ASSIGNED TASK: The copy must run from the line containing "Where should I" through the final line of the records, both included, exactly as written. It should contain no pictures.

WORKING DATA:
---*---

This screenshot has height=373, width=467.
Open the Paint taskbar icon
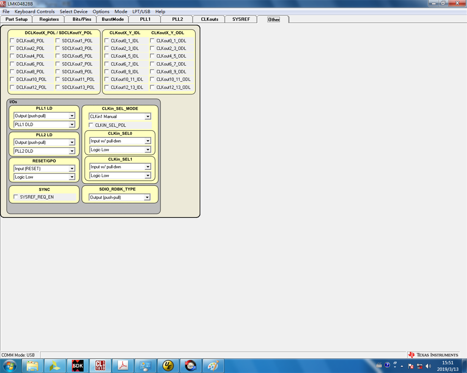point(213,366)
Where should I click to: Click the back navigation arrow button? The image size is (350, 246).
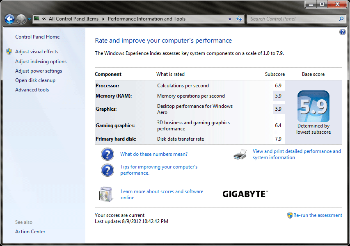(9, 18)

---*---

RESPONSE:
Where should I click to: Click the back navigation arrow button? The image size is (350, 246).
(9, 18)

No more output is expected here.